Home » Kentucky farms benefiting from Agricultural Development Fund, lawmakers told

Kentucky farms benefiting from Agricultural Development Fund, lawmakers told

FRANKFORT, Ky. (Dec. 4, 2o14) — Kentucky’s annual agricultural output now stands at over $5.6 billion thanks in part to Kentucky’s tobacco-funded Agricultural Development Fund, state lawmakers were told yesterday.

“Without the Agricultural Development Fund investments, I suspect we wouldn’t be where we are today in agricultural output,” Governor’s Office of Agricultural Policy Executive Director Roger Thomas told the Tobacco Settlement Agreement Fund Oversight Committee.

The 14-year-old Agricultural Development Fund—created by the 2000 Kentucky General Assembly as a repository for the state’s agriculture share of a multi-billion 1998 master tobacco settlement—has invested over $425 million in county, state, and regional projects since 2001, according to the Governor’s Office of Agricultural Policy. The fund is overseen by the Kentucky Agricultural Development Board, also established by lawmakers in 2000 to help the state diversify its heavily tobacco-reliant agricultural economy.

Rep. Wilson Stone, D-Scottsville, a farmer and co-chair of the oversight committee, said the fund has a role in “taking Kentucky from where it was in 2001 … to where we are now, and I think we should be appropriately proud of that.”

Tobacco production was a $1 billion industry in Kentucky in 1998 with 118 of the state’s 120 counties growing the plant, Thomas said. Today, tobacco “is still very, very important” in Kentucky, but its economic impact has lessened while the agricultural economy has grown.

“You look at the ag economy and how it’s grown from 1998 to where it is now—no, the (Agricultural Development Fund) didn’t have all that effect, but it certainly had a part of that effect,” Thomas stated.

Committee Co-Chair and farmer Sen. Paul Hornback, R-Shelbyville, thanked the Governor’s Office of Agricultural Policy for its work with farmers including those in his district.

“They have the ability in the future to benefit a number of other farmers…and our changing world of food production,” said Hornback.

A total of 17 agricultural diversification and rural development programs and projects totaling $1.73 million were approved for Agricultural Development Fund funding by the state Agricultural Development Board last month. Among them is an indoor farmers market planned for Henry County that will operate under oversight of the Pleasureville Economic Development Council LLC.

Sen. Dennis Parrett, D-Elizabethtown, said the Agricultural Development Fund has done a lot for farmers markets and farm produce across the state. “Look how many farmers markets we have,” said Parrett. “The farmers markets across the state really probably wouldn’t be where they are today without (the fund),” he said.

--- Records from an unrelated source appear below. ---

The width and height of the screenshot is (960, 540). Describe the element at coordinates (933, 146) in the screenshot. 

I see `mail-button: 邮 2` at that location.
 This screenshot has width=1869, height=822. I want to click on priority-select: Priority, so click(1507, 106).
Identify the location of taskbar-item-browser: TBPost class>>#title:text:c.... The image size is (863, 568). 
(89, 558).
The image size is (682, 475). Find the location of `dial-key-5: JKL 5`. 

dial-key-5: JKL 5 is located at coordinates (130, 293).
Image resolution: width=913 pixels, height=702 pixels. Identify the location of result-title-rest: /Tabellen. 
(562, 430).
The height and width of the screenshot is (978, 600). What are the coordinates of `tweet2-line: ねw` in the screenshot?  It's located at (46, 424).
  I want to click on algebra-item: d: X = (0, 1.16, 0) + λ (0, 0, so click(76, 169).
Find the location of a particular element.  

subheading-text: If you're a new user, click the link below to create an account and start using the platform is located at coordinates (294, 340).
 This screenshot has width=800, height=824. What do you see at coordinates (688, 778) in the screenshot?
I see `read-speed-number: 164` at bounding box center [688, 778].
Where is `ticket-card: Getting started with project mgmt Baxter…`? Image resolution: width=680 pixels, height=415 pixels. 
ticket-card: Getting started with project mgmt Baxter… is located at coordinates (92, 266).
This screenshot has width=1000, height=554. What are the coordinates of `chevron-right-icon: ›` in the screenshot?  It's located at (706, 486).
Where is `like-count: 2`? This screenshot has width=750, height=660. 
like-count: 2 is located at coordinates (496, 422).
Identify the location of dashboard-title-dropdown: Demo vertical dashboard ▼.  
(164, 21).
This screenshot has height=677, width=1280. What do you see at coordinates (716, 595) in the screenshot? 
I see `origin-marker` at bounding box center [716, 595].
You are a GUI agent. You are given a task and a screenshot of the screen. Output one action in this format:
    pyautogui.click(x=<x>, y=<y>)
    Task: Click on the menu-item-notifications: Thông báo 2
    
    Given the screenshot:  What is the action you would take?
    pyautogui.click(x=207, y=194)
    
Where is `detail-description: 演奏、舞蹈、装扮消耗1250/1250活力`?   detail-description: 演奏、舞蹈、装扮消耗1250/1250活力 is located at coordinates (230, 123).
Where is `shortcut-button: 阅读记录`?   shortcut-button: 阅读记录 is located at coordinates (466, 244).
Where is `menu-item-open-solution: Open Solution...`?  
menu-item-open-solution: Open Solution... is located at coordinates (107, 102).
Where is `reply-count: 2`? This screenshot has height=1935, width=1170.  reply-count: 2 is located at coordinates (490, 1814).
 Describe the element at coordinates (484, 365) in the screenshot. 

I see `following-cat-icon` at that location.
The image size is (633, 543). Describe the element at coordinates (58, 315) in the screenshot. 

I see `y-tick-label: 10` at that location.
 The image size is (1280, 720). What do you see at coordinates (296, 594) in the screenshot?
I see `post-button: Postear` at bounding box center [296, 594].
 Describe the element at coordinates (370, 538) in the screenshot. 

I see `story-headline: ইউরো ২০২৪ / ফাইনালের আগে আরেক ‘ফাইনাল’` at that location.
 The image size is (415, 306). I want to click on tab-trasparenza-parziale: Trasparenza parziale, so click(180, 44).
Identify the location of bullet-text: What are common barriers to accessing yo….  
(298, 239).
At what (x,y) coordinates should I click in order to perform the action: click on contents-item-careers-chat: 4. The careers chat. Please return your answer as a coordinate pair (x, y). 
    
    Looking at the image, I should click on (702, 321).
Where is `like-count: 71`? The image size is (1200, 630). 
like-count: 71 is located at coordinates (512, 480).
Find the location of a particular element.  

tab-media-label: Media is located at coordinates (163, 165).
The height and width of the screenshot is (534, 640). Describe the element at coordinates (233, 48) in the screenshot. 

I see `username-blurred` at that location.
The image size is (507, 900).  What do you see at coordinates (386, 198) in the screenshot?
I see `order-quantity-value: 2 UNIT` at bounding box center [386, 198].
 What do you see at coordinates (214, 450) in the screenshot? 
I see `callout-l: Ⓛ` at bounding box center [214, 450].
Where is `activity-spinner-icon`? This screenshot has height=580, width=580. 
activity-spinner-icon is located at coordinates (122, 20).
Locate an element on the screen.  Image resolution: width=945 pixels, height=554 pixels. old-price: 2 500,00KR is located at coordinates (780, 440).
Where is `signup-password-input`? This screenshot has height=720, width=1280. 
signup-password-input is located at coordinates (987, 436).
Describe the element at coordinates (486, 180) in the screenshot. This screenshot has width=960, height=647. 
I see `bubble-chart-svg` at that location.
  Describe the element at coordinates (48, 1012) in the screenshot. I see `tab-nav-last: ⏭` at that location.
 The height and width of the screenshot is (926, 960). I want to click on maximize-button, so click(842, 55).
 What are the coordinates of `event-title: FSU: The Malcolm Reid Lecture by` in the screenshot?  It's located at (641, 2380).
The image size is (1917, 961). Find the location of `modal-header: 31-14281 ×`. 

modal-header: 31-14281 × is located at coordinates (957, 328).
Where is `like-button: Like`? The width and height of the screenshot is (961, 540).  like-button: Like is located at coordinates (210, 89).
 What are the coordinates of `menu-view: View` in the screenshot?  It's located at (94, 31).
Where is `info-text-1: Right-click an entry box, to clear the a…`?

Agricultural development funds totaling $11,500 were approved for the Pleasureville project to help renovate a building for year-round use. Additionally, all products sold in the new market will be marketed as “Kentucky Proud” by the state Department of Agriculture, says the Governor’s Office of Agricultural Policy.

The connection of the Agricultural Development Fund to programs like Kentucky Proud shows how broadly the fund has impacted Kentucky agriculture over time, said Thomas.

“It has provided many, many opportunities for former tobacco farmers and current tobacco farmers to enter into other enterprises to sustain their farmers,” he said.